メジャー1位の年俸総額を誇りながら、地区首位ジャイアンツに5.5ゲーム差をつけられていることは不本意に違いない。ただ故障者、主力の不振など多くの誤算が生じながら、それでもワイルドカード圏内にいる。この結果はドジャースの選手層の厚さを物語っているともいえる。間近に迫ったトレード期限にも何らかの補強をしそうで、プレーオフ進出を果たす可能性は高そうだ。

今後のポイントとなるのは、前半戦の終盤に椎間板ヘルニアで故障者リスト入りしたクレイトン・カーショーの状態だ。現役最強の左腕は今季も11勝2敗、防御率1.79と完璧。チーム内における重要度は説明の必要もない。ケガの回復は順調のようだが、もしも影響を引きずるようなことがあれば、ドジャースの行方に暗雲が漂いかねない。

大エース以外の先発投手陣はインパクトに乏しいが、その中で前田健太は8勝6敗、防御率2.95という好成績で前半戦を終えた。投球回数103回2/3はチームで2位。耐久力への不安が指摘されていた前田は、日程の厳しいメジャーでシーズンを通して投げきれるか。このまま投球の質が落ちなければ、渡米1年目にしてプレーオフの大舞台の先発マウンドも視界に入ってくる。

マーリンズ

日本のファンの関心はイチローのメジャー通算3000安打に集中しているが、実は今季のマーリンズは意外な好成績を収めている。前半戦終了時の勝率5割3分4厘(47勝41敗)は、ワールドシリーズを制した1997年の5割8分1厘(50勝37敗)に次ぐチーム史上2位。ワイルドカード争いでもプレーオフ圏内の2位タイだった。

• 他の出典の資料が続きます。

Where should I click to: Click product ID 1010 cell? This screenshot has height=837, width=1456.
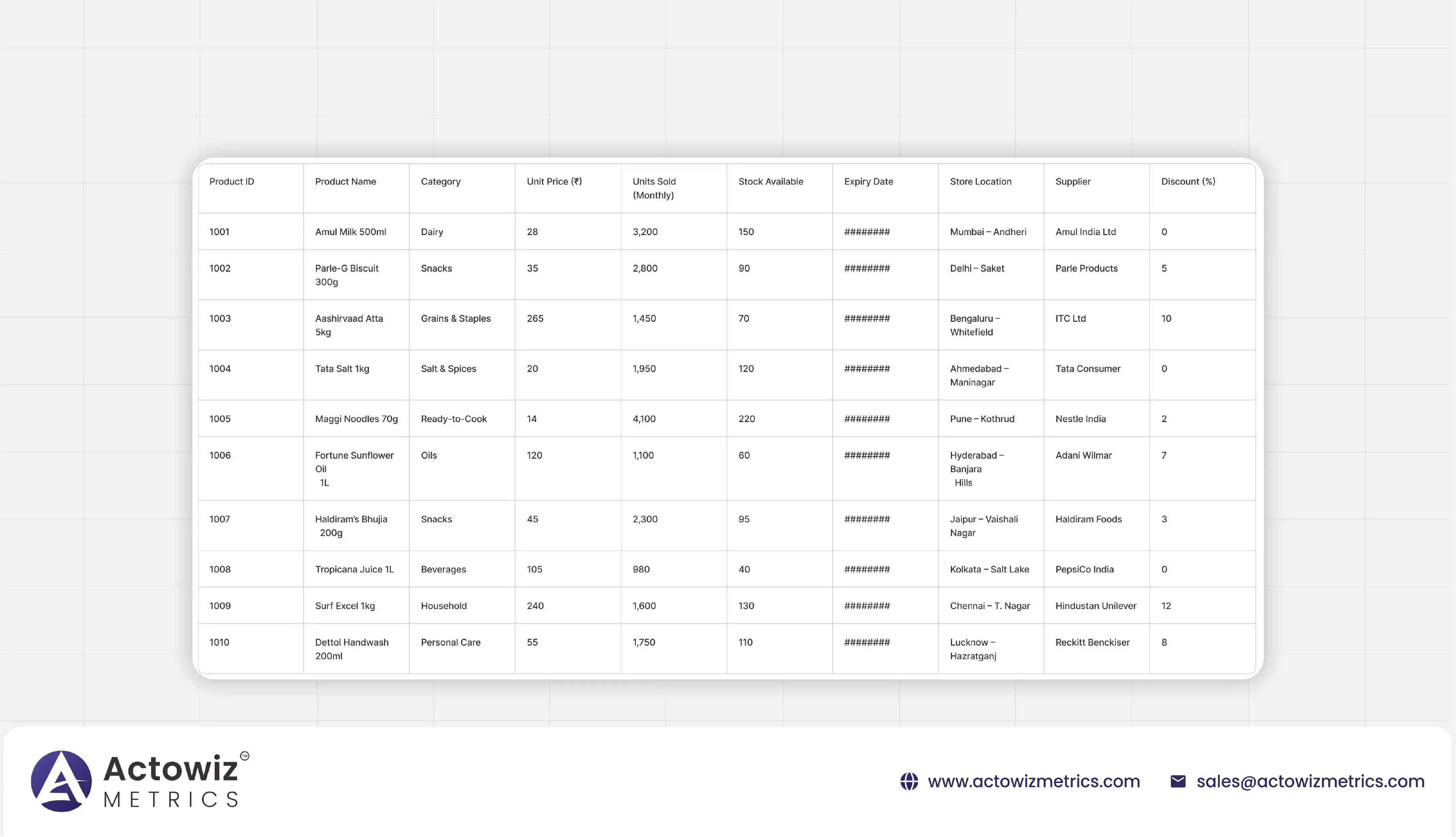219,643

最大の要因は打線の好調だ。前半終了時でレギュラーのうち打率3割以上の打者が5人もおり、これはメジャー全体でも99年のパイレーツ以降では初めてのことだった。クリス・イエリチ(打率3割1分6厘)、マルセル・オズナ(3割8厘、17本塁打)、J・T・リアルミュート(3割1分4厘)、マーチン・プラード(3割2分2厘)らはそれぞれ安定した活躍を続けており、これではイチローの出番が増えないのも仕方ない。

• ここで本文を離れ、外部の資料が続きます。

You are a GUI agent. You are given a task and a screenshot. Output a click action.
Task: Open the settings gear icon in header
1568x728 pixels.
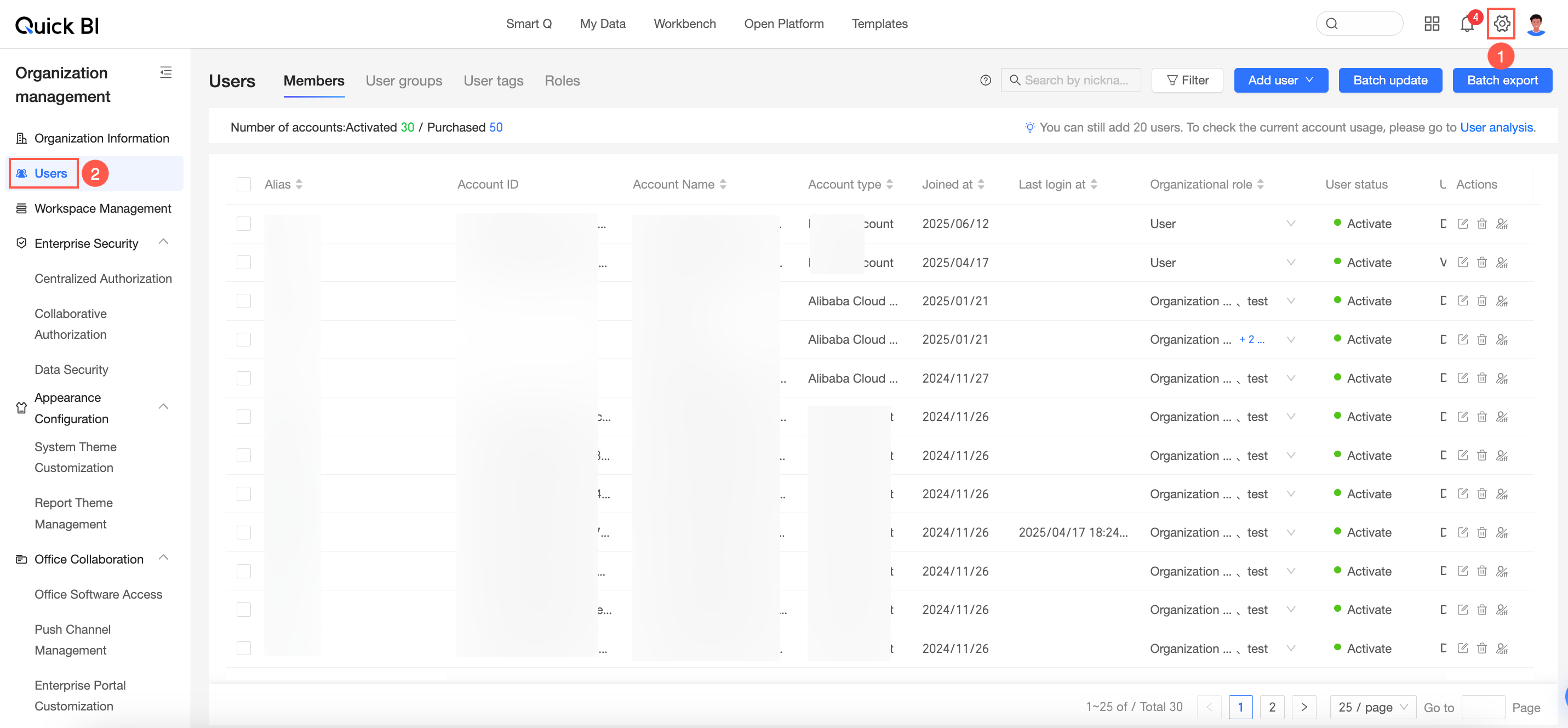click(1501, 24)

また、序盤からどん底の不振が続いていた主砲ジャンカルロ・スタントンも前半戦終盤の15戦では6本塁打と復調。オールスター期間中のホームラン競争制覇で勢いをつけ、後半戦では爆発の予感も漂っている。

懸念材料は先発投手陣で、エースのホセ・フェルナンデス(11勝4敗、防御率2.52)以外に信頼の置ける投手は少ない。今後、昨オフにフリーエージェント(FA)で加入した元中日のチェン・ウェイン(5勝3敗、防御率4.90)ら他の投手が復調すれば、実に03年以来のプレーオフ進出の可能性が膨らんでくる。低予算のチームゆえにシーズン中に大型補強に着手することは少ないが、今年はトレード期限前にマーリンズが動いても不思議ではない。

レッドソックス

前半戦終了時のチーム打率(2割9分2厘)、出塁率(3割5分9厘)、長打率(4割7分4厘)はすべてア・リーグ1位。リーグ東地区2位、ワイルドカード圏内という好位置につけられているのは、この強力打線がゆえである。